• **設問**:
#1 原文の内容を2文で要約せよ。
#2 原文の「その現役世代の人のために利用」から「25.5万円になっています。」までの範囲を、一字一句変えずに打ち直せ。

• **原文**:
⟨

現役世代の可処分所得が激減し、若い人たちが生活苦にあえいでいます。大半の人たちは、強欲のために生活が苦しくなったのではありません。また、過去の努力不足が直因でもありません。国の姿作りの大局認識のミスで、ジリ貧的に苦しくなっているのです。
今回は、いつもと視点を変えて、健康保険下の医療費財源のあり方などに関して話してみます。

国民皆保険制度 我が国の現実

国民皆保険制度に基づく医療費に関して、先日、わかりやすいデータを見ました。

現役世代(20歳から65歳まで)の1人あたりの平均の健康保険の掛け金は、年間39万円だそうです。会社勤めの人は、そのうち半分を会社が負担しています。
その現役世代の人のために利用される医療費が年間22万円、65歳以上の人のために廻されている医療費が17.5万円、健康診断その他に要する費用が3.5万円だそうです。39万円集めて22+17.5+3.5=43万円の出費で赤字になるとのことでした。

つまり、現役世代は毎年39万円を支払って、自分たちの世代への受益は22万円+3.5万円=25.5万円になっています。
ただでさえ、生活が苦しくなっている現役世代が、支払いの39万円と実益との差額13.5万円を65歳以上の人のために寄付していることになっているのです。しかし、その65歳以上の受益者からは感謝の声を聞いたことがありません。それどころか、その高齢者からも掛け金を徴収して現役世代の負担を軽くする一歩目にしようという法律ができると、猛反対の嵐が起こりました。

『保険』その原則と実態

本来、保険というのは掛け金を支払っている人たちでつくる互助組織です。誰かが何かの不慮の事態で、一時的に多くのお金が必要になったときに、あらかじめ集めておいたお金でその人を救うことができます。例えば、1万人の相互組織において、1ヶ月あたり5人が不慮の事態で200万円ずつ必要になったとすると、総額で1ヶ月あたり1000万円必要です。この場合は、毎月1000円の掛け金を支払っておけば、1万人で毎月1000万円を集めることができ、その1000万円で不慮の事態にあった人が救われることになります。救ってもらえるのは、あくまで掛け金を支払っていた人に限られますが、それが保険というものの考え方の原点です。掛け金を払っていないのに、救ってもらおうという発想は存在しません。

日本には健康保険のご利益を受けているのに、掛け金を支払っていない人が大勢います。あるいは、不当に少ない掛け金しか払えていない人が大勢います。支払える人たちからできるだけ多く支払ってもらい、支払えない人の本来の掛け金をカバーしようという仕組みになっています。「支払える人たち」も決して生活に余裕がある人たちではなく、強制的に支払わされているのが現実です。現役世代の生活が苦しくなった昨今においても、この矛盾を誰も指摘せずに今日まで来ていることは驚愕に値します。それが国民皆保険制度の実態です。

⟩

• **データ抜粋**:
⟨

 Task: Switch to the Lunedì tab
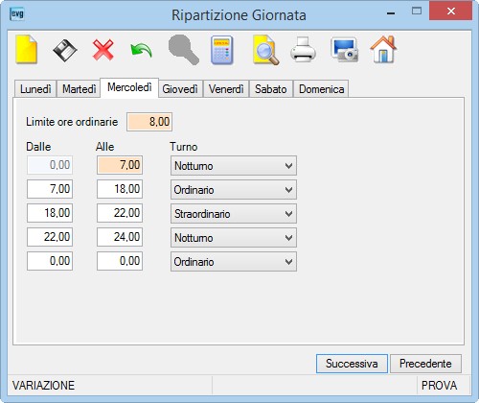point(35,89)
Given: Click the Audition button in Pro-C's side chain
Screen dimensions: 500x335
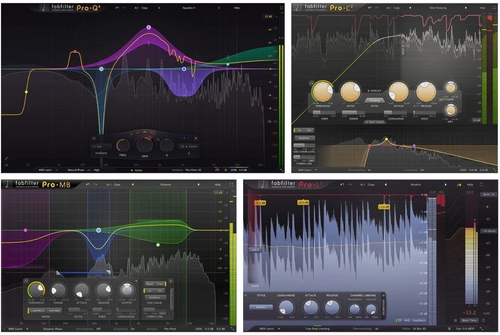Looking at the screenshot, I should [304, 138].
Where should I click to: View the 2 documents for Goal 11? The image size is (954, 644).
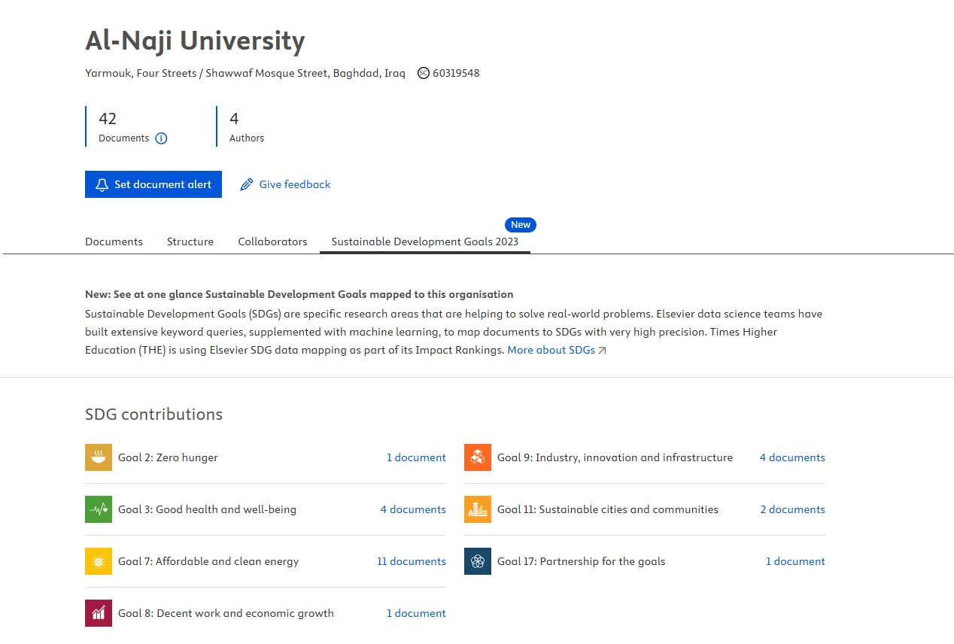pyautogui.click(x=792, y=509)
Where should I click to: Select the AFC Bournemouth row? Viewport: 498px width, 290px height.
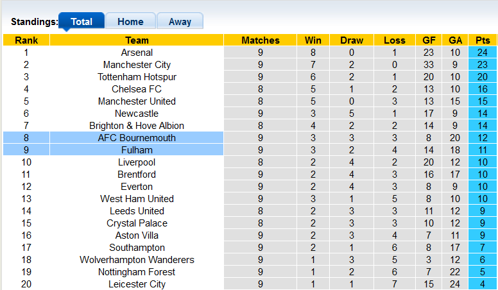tap(137, 138)
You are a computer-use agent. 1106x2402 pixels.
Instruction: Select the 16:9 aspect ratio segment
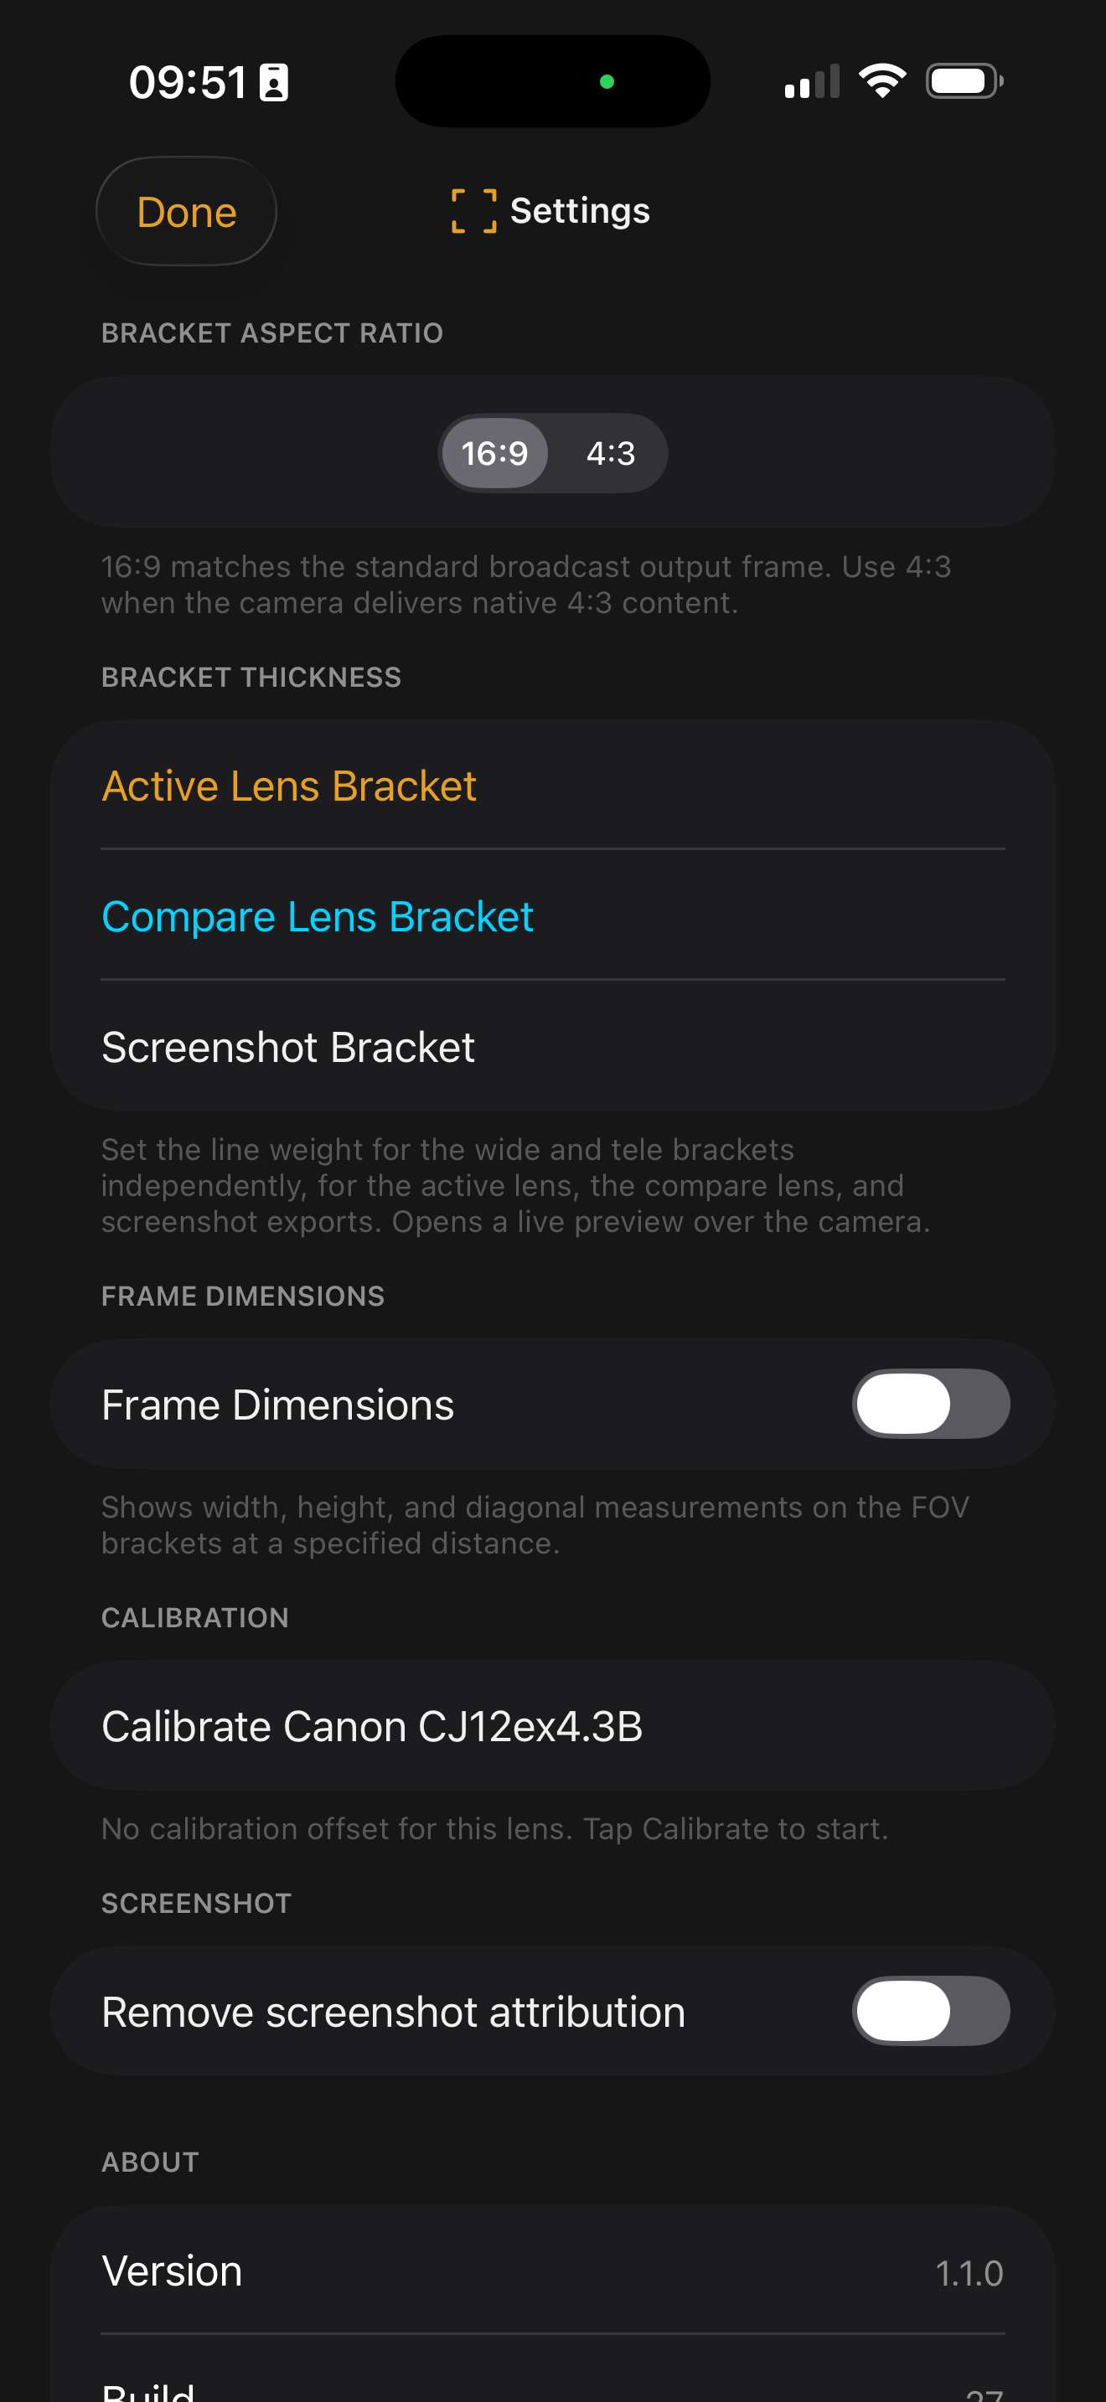(494, 453)
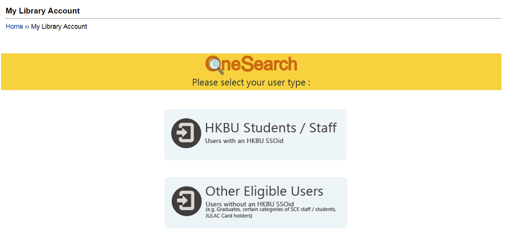Click the My Library Account page heading

43,11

⟩

• **解答**:
#1 現役世代は1人あたり年間39万円の健康保険の掛け金を支払っているが、自分たちの世代への受益は25.5万円で、差額の13.5万円は65歳以上の人のために回されている。本来、保険は掛け金を支払う人たちの互助組織だが、日本では掛け金を払わずに、あるいは不当に少ない掛け金で恩恵を受ける人が大勢おり、その分を支払える人たちが強制的に負担させられている。

#2
その現役世代の人のために利用される医療費が年間22万円、65歳以上の人のために廻されている医療費が17.5万円、健康診断その他に要する費用が3.5万円だそうです。39万円集めて22+17.5+3.5=43万円の出費で赤字になるとのことでした。

つまり、現役世代は毎年39万円を支払って、自分たちの世代への受益は22万円+3.5万円=25.5万円になっています。